§ **Exercise aim**
Given the entries that follow, write out exactly the lines starting at the one containing "www.auto.lt (197, 2421)" and ending at the one containing "Leisti slapukus (380, 2544)", both ends included, and only those.
==== Supplied records ====
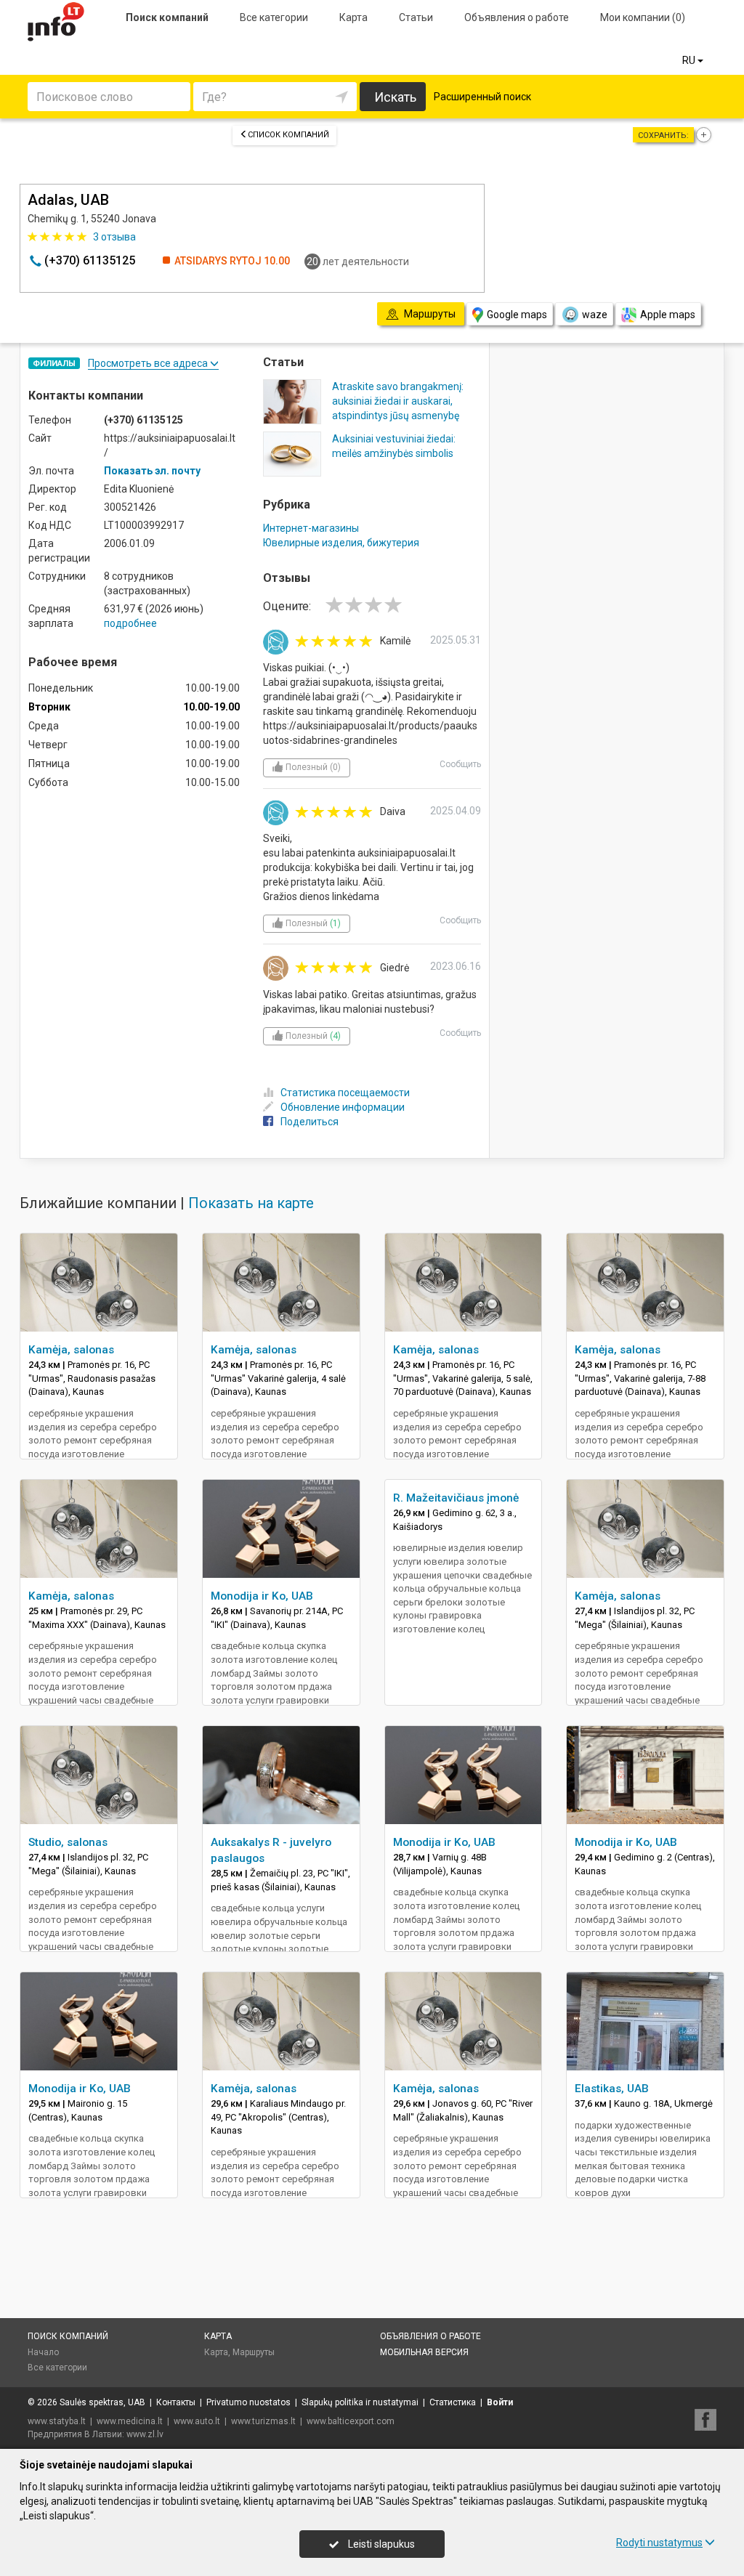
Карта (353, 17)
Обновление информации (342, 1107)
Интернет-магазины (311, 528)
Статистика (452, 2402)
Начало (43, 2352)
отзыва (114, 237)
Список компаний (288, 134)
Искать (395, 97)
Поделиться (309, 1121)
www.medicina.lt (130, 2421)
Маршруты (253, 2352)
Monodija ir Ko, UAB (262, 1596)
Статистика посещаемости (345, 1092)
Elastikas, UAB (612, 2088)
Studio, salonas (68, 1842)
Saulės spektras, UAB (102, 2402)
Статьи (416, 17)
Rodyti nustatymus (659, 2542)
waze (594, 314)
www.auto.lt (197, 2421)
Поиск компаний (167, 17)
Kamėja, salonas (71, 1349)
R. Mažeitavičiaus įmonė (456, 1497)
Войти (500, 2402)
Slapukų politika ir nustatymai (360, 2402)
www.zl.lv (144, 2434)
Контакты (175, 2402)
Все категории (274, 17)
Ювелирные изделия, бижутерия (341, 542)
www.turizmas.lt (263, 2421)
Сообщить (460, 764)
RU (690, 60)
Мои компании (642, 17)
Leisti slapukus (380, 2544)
====
==== Supplied records ====
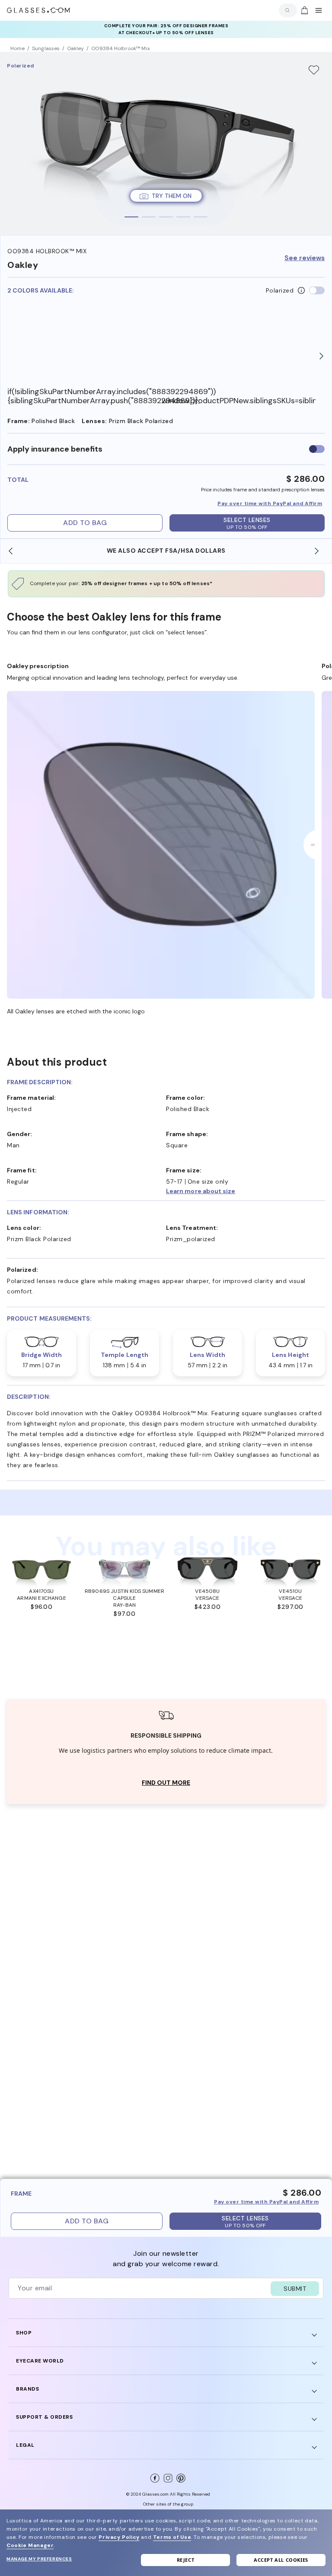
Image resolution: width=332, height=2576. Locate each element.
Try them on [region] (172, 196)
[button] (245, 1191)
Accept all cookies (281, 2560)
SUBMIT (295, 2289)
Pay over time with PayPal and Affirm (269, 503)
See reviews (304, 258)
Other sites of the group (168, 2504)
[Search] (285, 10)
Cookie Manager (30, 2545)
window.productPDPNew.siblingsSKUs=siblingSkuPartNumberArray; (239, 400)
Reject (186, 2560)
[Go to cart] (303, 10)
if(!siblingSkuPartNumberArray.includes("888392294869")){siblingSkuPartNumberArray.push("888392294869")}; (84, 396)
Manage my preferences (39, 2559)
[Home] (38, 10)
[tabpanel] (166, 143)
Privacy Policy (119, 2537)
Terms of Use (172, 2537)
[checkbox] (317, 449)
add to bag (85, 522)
====
==== Supplied records ====
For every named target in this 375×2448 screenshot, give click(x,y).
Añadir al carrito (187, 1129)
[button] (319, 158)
====
§ **Finished exercise**
www.auto.lt (197, 2421)
Поиск компаний (167, 17)
Kamėja, salonas (71, 1349)
R. Mažeitavičiaus įmonė (456, 1497)
Войти (500, 2402)
Slapukų politika ir nustatymai (360, 2402)
www.zl.lv (144, 2434)
Контакты (175, 2402)
Все категории (274, 17)
Ювелирные изделия, бижутерия (341, 542)
www.turizmas.lt (263, 2421)
Сообщить (460, 764)
RU (690, 60)
Мои компании (642, 17)
Leisti slapukus (380, 2544)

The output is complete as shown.